1415 – The execution of Jan Hus

     

Jan Hus was a Czech theologian, Catholic priest, philosopher, master, dean, and rector of the Charles University in Prague who became a church reformer, an inspirer of Hussitism a key predecessor to Protestantism and a seminal figure in the Bohemian Reformation.

King Wenceslaus‘ brother Sigismund of Hungary was anxious to put an end to religious dissension within the Church. To put an end to the papal schism and to take up the long desired reform of the Church, he arranged for a general council to convene on 1 November 1414 at Constance. Jan Hus willing to make an end of all dissensions, agreed to go to Constance under Sigismund’s promise of safe conduct.

At the place of execution, he knelt down, spread out his hands, and prayed aloud. The executioner undressed Hus and tied his hands behind his back with ropes, and bound his neck with a chain to a stake around which wood and straw had been piled up so that it covered him to the neck.

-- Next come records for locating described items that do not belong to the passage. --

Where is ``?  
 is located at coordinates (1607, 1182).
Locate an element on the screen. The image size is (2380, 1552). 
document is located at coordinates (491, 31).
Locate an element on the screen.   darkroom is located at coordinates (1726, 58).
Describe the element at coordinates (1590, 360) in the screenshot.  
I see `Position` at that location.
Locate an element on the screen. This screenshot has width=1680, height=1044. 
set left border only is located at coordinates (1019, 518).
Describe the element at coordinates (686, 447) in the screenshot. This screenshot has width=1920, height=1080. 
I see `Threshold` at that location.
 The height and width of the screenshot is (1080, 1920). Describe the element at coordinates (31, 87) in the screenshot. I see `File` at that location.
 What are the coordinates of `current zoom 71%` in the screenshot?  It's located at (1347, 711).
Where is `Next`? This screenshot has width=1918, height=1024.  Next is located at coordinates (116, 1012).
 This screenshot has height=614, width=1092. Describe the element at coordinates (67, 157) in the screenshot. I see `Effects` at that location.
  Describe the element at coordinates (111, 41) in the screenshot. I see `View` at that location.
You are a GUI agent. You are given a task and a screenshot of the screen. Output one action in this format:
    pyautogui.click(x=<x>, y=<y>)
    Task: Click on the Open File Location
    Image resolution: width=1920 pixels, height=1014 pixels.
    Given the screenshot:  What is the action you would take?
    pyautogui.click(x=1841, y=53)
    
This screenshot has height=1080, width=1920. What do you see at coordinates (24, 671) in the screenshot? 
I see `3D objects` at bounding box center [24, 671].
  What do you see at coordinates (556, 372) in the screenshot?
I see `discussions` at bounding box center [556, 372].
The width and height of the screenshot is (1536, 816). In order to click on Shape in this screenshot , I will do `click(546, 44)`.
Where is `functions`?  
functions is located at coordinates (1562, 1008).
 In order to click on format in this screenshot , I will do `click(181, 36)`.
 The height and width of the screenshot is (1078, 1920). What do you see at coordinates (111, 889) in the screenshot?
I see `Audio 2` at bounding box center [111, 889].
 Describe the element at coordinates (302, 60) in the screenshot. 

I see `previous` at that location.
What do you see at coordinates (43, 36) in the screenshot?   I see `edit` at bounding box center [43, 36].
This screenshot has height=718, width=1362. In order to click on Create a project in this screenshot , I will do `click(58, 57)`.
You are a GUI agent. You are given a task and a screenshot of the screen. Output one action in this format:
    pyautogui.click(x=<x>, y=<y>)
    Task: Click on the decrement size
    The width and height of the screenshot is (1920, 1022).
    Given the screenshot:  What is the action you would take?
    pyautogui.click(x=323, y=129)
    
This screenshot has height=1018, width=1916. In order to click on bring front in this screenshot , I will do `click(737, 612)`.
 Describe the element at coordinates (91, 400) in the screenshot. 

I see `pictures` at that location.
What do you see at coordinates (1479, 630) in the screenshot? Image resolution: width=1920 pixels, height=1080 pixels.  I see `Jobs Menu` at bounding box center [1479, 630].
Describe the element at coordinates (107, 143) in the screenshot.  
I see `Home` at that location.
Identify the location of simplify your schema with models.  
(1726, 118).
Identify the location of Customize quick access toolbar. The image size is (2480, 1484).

At the last moment, the imperial marshal, von Pappenheim, in the presence of the Count Palatine asked Hus to recant and thus save his own life. Hus declined thus:

God is my witness that the things charged against me I never preached. In the same truth of the Gospel which I have written, taught, and preached, drawing upon the sayings and positions of the holy doctors, I am ready to die today.

Hus‘ ashes were later thrown into the Rhine river (as a means of preventing the veneration of his remains).